Auch SPD-Ko-Chef Norbert Walter-Borjans verzichtet auf den direkten Angriff auf die Kanzlerin. Sie bindet ihn und seine Partnerin an der Parteispitze, Saskia Esken, regelmäßig mit ein. Sie haben ein vertrauensvolles Arbeitsverhältnis entwickelt. Walter-Borjans sagte am Mittwoch der Süddeutschen Zeitung: "Wir befinden uns in einem wirklich kritischen Stadium der Pandemie." Dies liege auch daran, dass die Impfstoff-Beschaffung "ein Desaster" sei. "Das verlorene Vertrauen kommt aber nicht durch Schuldzuweisungen zurück, sondern durch Taten, die helfen, die entstandene Lücke beim Impfen zu überbrücken." Also: Nach vorne blicken.

Merkel muss sich nichts vormachen. Für sie ist die Lage mit diesem Mittwoch nur schwieriger geworden. Dass sie sich in der Runde mit den Länderchefs am Ende oft durchsetzen konnte, lag auch daran, dass sie den Eindruck vermittelte, sie wisse oft besser, was nun zu tun sei. In mancher Runde zwang sie die Länderchefs regelrecht auf ihren Kurs. Nun dürfte ihre Autorität schwinden. Und nun muss jeder neuer Vorschlag sitzen.
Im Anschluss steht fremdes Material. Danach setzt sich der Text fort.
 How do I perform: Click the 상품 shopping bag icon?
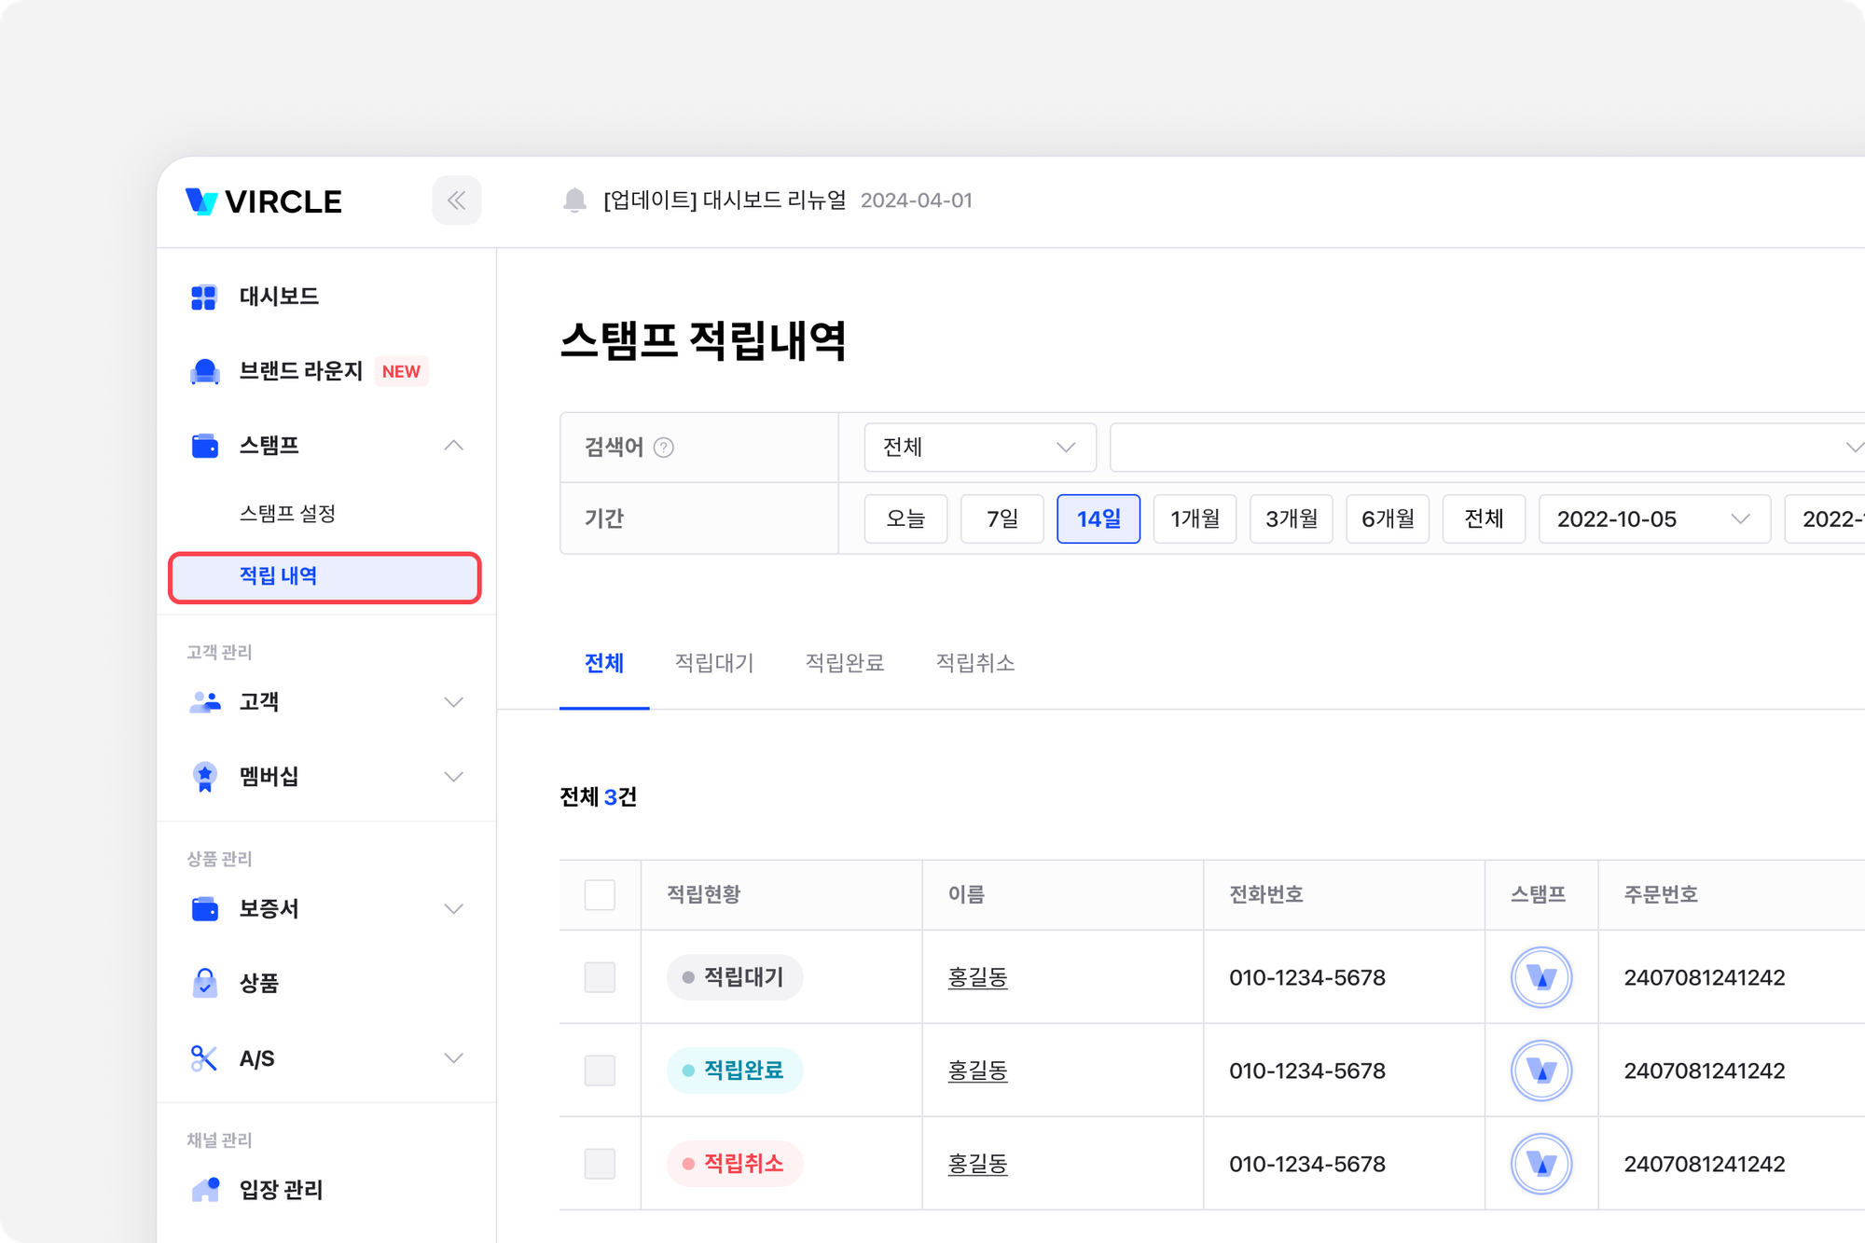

Der nächste Konflikt zieht schon auf. In der Regierung wird geprüft, ob man doch noch Auslandsreisen über Ostern verbieten könne, damit Urlauber nicht massenhaft das Virus mitbringen. Dass dies nicht längst passierte, ärgerte etliche Ministerpräsidenten. Urlaub bei sich im Land dürfen sie nicht erlauben.

Aber auch dieser Vorschlag dürfte sich nicht lange in der Diskussion halten. Die SPD-Fraktion hat am Mittwochabend erklärt, einem solchen Verbot keinesfalls zuzustimmen.